RECORDS FOR THIS EXERCISE —
- Opening Delimiter -

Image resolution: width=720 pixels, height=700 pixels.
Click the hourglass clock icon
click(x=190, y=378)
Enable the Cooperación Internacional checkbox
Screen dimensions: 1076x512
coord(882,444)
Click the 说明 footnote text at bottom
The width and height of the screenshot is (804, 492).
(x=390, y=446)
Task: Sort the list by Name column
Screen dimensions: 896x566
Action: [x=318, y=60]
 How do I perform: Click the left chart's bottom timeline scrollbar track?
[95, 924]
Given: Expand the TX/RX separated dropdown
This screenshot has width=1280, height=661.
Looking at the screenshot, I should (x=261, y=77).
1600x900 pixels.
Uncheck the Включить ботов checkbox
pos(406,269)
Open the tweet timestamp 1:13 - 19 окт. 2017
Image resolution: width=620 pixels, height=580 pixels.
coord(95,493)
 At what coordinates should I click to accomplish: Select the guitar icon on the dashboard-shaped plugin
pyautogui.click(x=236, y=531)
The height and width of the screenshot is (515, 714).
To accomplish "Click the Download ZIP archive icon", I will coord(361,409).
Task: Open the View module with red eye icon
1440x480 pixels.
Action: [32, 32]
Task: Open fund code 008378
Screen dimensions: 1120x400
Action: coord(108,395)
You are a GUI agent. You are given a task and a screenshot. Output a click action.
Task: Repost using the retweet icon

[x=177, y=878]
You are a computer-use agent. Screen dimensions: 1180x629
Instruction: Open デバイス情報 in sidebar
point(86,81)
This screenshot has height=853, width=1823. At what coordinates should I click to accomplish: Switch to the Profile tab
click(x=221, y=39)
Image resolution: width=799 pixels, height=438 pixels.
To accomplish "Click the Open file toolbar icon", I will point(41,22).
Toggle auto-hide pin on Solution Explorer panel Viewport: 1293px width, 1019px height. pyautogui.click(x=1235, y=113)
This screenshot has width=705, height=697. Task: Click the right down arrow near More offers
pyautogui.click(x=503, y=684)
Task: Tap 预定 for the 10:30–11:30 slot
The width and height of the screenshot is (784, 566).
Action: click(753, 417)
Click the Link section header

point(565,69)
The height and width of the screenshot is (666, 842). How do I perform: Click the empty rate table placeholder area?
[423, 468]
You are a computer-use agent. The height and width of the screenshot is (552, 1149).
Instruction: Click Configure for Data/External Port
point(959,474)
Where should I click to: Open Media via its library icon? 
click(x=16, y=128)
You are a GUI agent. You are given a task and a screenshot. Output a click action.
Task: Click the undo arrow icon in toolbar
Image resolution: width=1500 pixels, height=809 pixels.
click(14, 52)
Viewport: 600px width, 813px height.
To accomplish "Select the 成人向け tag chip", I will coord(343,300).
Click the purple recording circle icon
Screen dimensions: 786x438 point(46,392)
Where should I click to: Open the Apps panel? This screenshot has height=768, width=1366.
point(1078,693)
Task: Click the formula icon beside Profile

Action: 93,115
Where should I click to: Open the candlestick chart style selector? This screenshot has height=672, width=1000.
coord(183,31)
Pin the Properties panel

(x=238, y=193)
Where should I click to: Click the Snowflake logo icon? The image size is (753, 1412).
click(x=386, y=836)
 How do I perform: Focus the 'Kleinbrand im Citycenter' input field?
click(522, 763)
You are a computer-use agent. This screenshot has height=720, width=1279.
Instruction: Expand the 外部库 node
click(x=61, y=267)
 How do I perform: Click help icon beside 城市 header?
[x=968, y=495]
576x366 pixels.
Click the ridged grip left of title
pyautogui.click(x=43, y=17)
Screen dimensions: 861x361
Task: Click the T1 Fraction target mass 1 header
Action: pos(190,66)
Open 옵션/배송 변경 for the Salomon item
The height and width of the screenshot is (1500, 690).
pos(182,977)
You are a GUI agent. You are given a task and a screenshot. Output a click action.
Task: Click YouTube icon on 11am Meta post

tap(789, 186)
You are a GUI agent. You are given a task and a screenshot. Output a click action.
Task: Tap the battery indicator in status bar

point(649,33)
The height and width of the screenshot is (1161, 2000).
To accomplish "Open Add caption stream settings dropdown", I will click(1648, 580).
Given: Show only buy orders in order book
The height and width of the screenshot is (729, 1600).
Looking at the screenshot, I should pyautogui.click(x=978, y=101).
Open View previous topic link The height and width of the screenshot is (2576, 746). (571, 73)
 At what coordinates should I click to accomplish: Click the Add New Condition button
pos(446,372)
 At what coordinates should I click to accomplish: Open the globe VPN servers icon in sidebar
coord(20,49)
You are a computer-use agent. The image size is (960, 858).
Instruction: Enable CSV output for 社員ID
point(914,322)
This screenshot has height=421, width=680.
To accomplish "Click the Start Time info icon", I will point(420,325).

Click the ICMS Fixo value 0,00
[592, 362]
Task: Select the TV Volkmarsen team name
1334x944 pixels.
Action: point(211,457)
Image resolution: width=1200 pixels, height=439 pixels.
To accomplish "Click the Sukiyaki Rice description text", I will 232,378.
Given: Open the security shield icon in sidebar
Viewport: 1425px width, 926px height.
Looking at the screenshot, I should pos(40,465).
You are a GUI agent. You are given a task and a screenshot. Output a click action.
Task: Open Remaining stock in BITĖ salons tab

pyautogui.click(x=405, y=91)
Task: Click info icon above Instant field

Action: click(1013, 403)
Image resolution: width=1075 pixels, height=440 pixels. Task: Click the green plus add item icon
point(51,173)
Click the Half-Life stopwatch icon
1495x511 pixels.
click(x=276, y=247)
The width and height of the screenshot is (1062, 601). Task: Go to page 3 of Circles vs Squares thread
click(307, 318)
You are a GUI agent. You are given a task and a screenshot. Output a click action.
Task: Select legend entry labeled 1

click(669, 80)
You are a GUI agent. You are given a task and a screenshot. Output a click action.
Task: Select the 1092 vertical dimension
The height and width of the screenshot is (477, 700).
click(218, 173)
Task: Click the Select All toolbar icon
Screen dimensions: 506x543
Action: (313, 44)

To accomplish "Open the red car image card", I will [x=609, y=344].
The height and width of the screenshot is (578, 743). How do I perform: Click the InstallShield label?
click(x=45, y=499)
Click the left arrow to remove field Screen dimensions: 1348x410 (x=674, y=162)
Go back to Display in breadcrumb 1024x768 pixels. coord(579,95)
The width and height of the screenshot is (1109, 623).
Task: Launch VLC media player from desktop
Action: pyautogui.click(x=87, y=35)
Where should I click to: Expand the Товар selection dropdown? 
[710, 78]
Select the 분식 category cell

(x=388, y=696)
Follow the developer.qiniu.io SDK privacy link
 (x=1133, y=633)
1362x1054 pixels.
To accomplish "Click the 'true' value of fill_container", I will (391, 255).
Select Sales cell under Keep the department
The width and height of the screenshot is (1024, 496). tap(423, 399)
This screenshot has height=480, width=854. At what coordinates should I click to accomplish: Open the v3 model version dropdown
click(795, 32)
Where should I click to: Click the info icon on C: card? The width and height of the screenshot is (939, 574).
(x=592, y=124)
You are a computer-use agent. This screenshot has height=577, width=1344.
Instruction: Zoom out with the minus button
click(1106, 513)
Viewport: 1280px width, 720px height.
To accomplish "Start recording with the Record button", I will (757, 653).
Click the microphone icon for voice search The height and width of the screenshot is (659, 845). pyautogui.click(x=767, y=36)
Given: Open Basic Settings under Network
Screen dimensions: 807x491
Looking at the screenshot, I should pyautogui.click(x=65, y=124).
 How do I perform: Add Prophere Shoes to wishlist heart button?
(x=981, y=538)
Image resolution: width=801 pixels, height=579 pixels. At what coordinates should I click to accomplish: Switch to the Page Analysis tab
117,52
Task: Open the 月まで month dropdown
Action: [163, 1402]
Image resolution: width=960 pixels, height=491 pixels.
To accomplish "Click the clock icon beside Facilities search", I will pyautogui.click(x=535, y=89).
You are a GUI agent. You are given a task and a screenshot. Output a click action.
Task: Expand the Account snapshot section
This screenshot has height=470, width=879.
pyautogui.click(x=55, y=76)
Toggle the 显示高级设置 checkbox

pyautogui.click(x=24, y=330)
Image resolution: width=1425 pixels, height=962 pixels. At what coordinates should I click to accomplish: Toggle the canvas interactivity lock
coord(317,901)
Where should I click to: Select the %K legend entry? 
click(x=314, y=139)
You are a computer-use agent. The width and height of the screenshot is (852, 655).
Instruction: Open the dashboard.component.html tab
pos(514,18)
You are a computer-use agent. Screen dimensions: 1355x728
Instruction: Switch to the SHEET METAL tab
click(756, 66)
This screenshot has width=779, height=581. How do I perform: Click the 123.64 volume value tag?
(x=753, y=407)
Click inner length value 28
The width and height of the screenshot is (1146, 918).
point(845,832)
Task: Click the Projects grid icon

- Closing Delimiter -

REQUIREMENT —
Copy each line of the listing above that contains the word "computer".

SOLUTION FOR THIS TASK —
You are a computer-use agent. Screen dimensions: 1180x629
You are a computer-use agent. The height and width of the screenshot is (552, 1149).
You are a computer-use agent. This screenshot has height=720, width=1279.
You are a computer-use agent. The image size is (960, 858).
You are a computer-use agent. This screenshot has height=577, width=1344.
You are a computer-use agent. The width and height of the screenshot is (852, 655).
You are a computer-use agent. Screen dimensions: 1355x728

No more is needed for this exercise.